Multiple Online/Offline clients updating YMap within YArray inconsistent results

Hi

Could somebody please sense check this to see whether this is expected behaviour or not?

Clients A, B, and C all have a copy of the same YDoc which contains a single top level YArray whose elements consist of YMap objects which are simple key, value stores where the values are ordinary JavaScript Strings.

If on each client i set the following values
A (Online) YMap.set(‘name’, ‘111’) change made 13:00
B (Offline) YMap.set(‘name’, ‘112’) change made 13:10
C (Offline) YMap.set(‘name’, ‘113’) change made 13:20

When Client B and C return online snd synchronise their changes with the server and Client A I can get one of any of these values as being the result of the change.
After testing this multiple times, I always get consistent results, so all clients agree it’s either ‘111’, ‘112’ or ‘113’ but there doesn’t seem to be any rhyme or reason (that I can fathom) as to what to expect the result to be.
Sometimes they all agree it’s ‘111’, sometimes, ‘112’ and sometimes ‘113’. In my logical view it should always be ‘113’ (which is ultimately what I want).

Before we start delving into specific implementations, is what I want possible?

Many thanks for your time.

David

Hi David. The value converges because of the CRDT algorithm. This is what allows it to be “conflict-free”. It is deterministic, but it is not based on clock time. In fact, clock time cannot be determined in a decentralized fashion. Whose clock is correct? Clocks of different clients drift, or can be explicitly changed, so a distributed algorithm has to rely on so-called Lamport timestamps that can maintain partial ordering.

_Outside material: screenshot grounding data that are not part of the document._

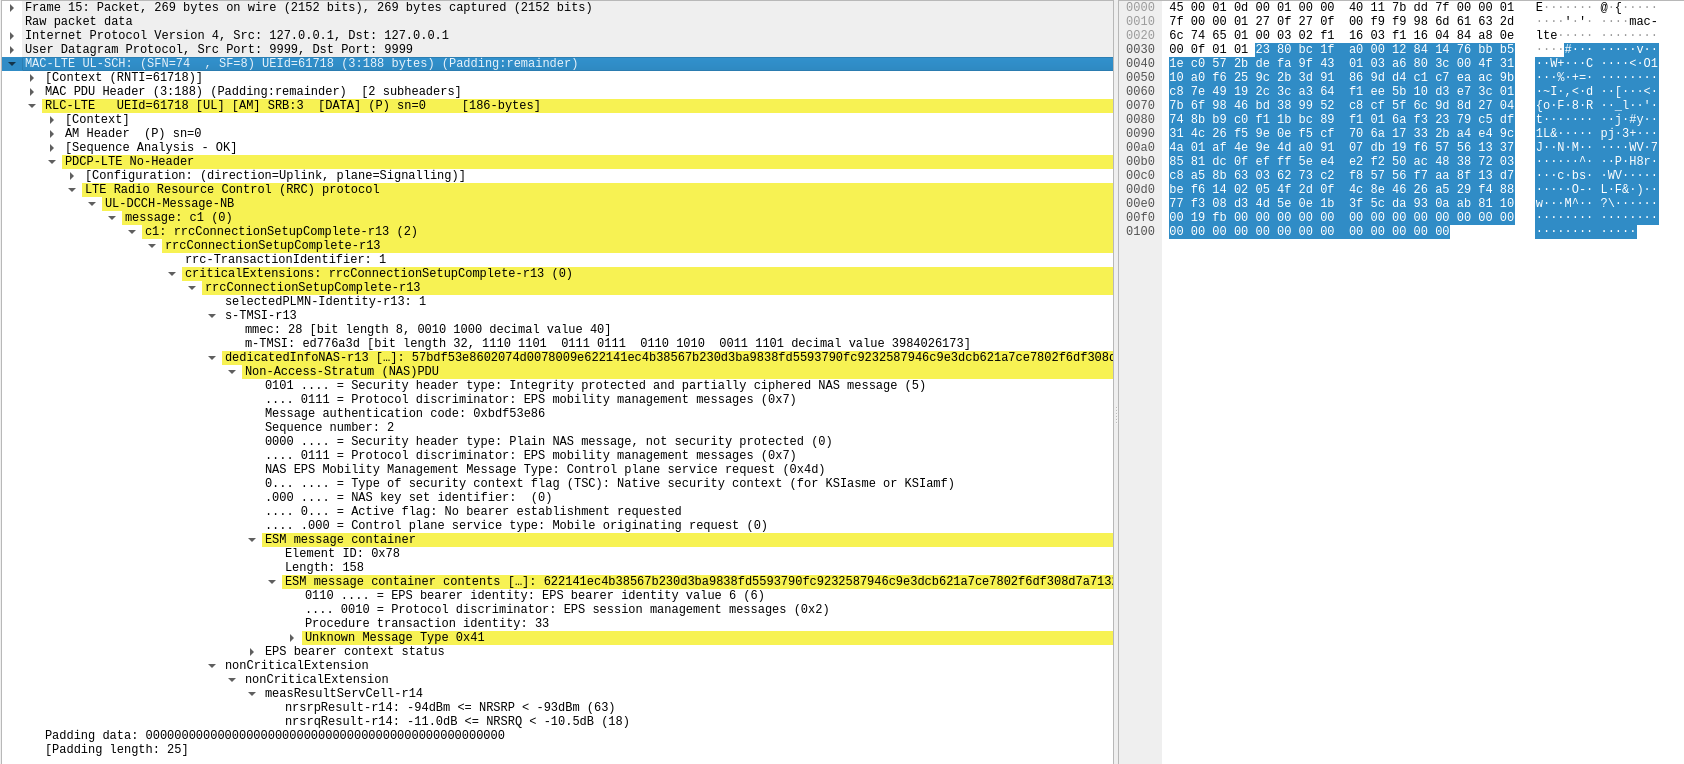Expand EPS bearer context status

[x=252, y=652]
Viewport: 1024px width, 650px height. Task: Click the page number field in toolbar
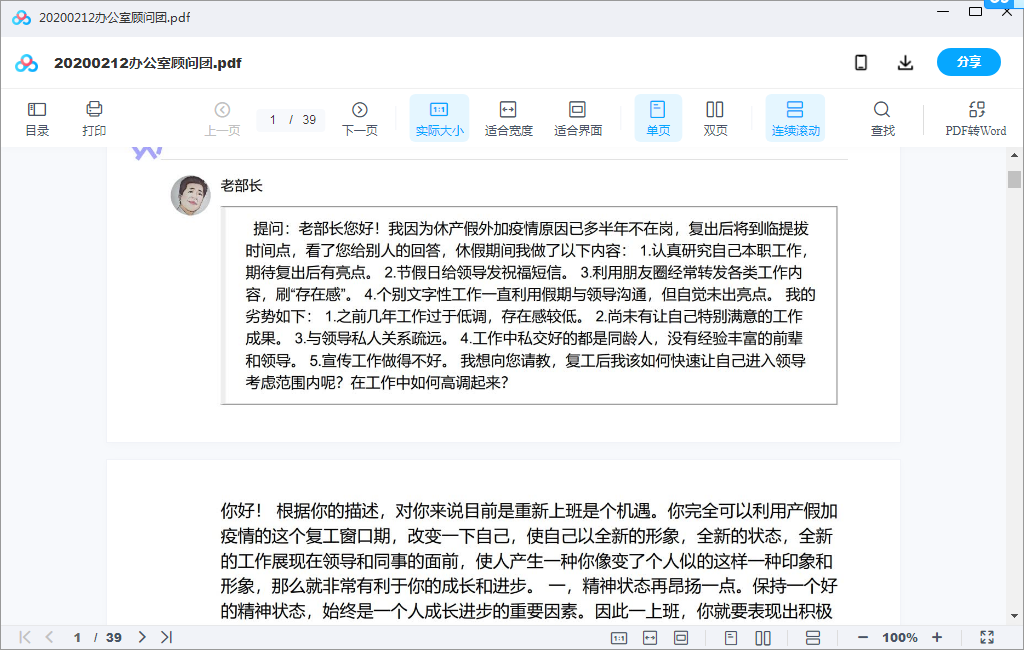coord(273,120)
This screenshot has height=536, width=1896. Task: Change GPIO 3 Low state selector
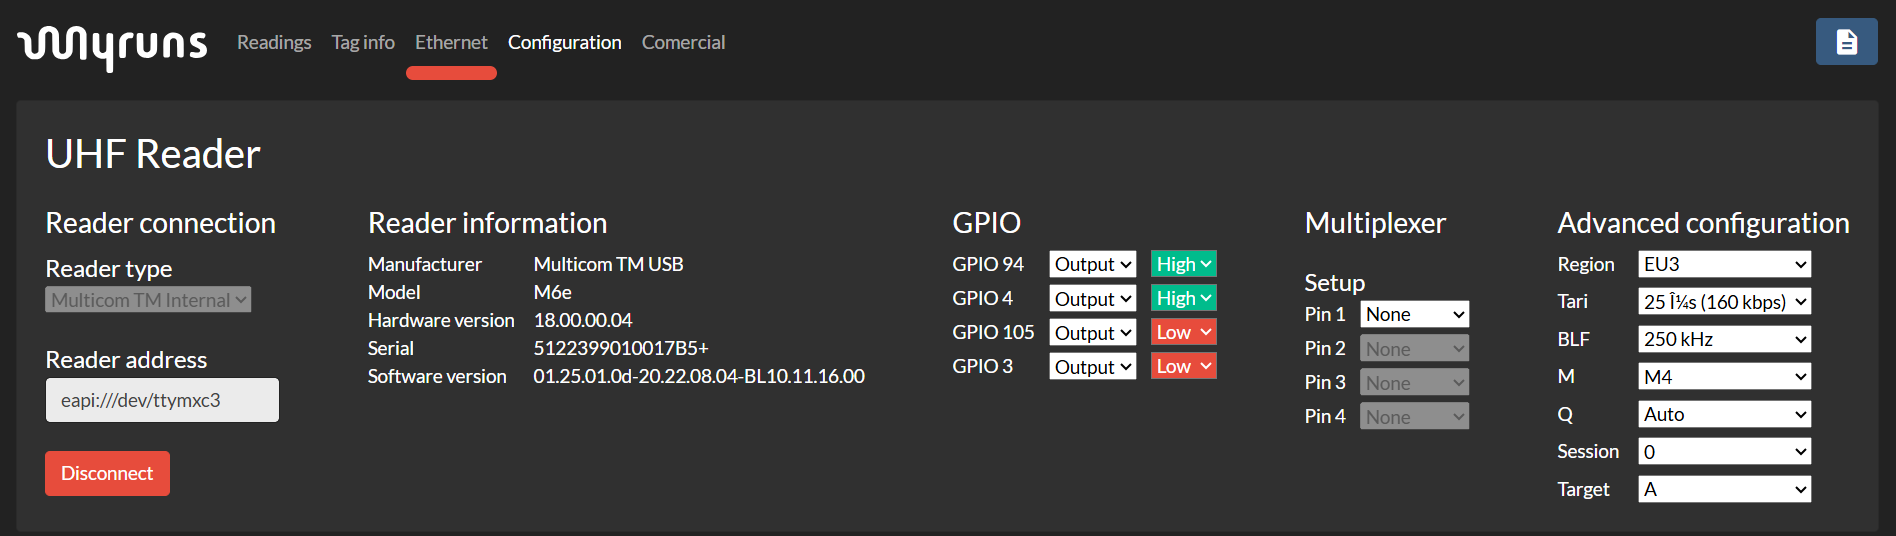[1183, 366]

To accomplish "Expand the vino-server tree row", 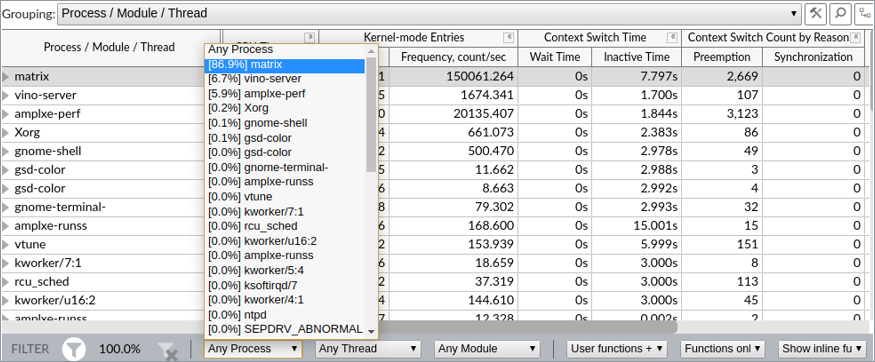I will (6, 95).
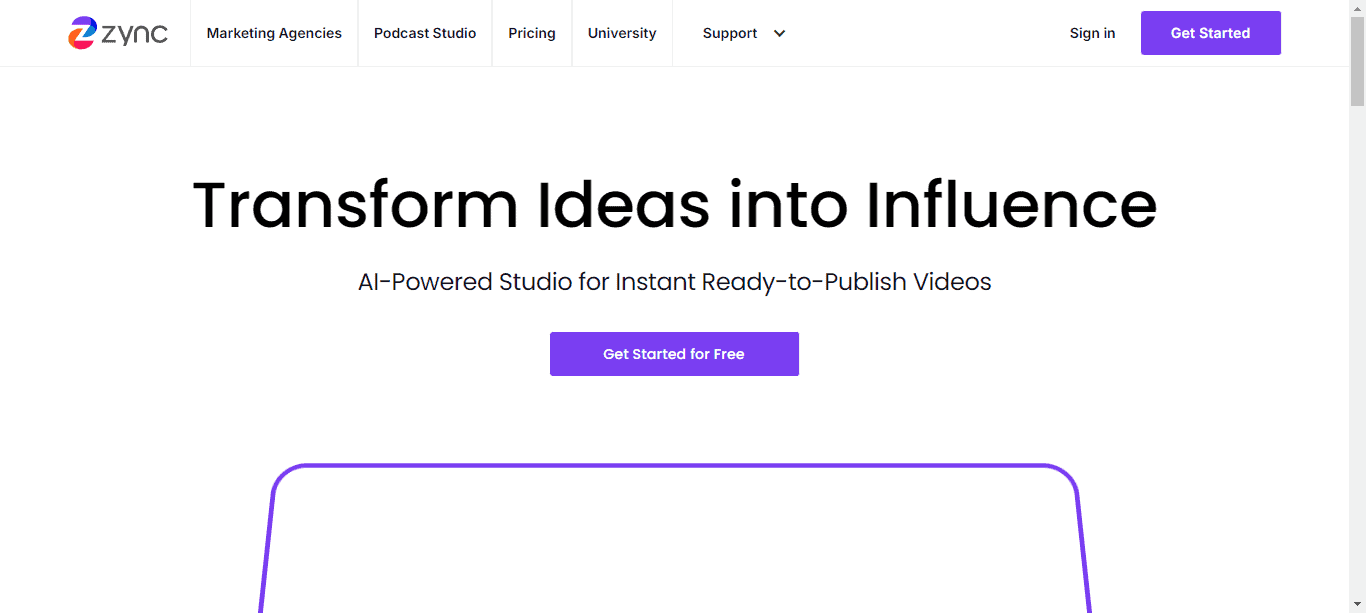Viewport: 1366px width, 613px height.
Task: Click the Transform Ideas into Influence headline
Action: pos(674,205)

If you want to sync based on clock timestamps, you need a centralized server that is the source of truth. Yjs can be used in a client-server configuration, but it treats the server as just another client, not as a single source of truth.

If A edits a value within seconds of B, does it matter whose write wins? If either one of them comes online first and has time to sync, then it will be ordered chronologically. It is only when both are offline or edits occur very close together that the order is non-chronological. It is still deterministic though.

Distributed computing is a bit of a paradigm shift. But if your business rules require chronological ordering, I would recommend a centralized approach.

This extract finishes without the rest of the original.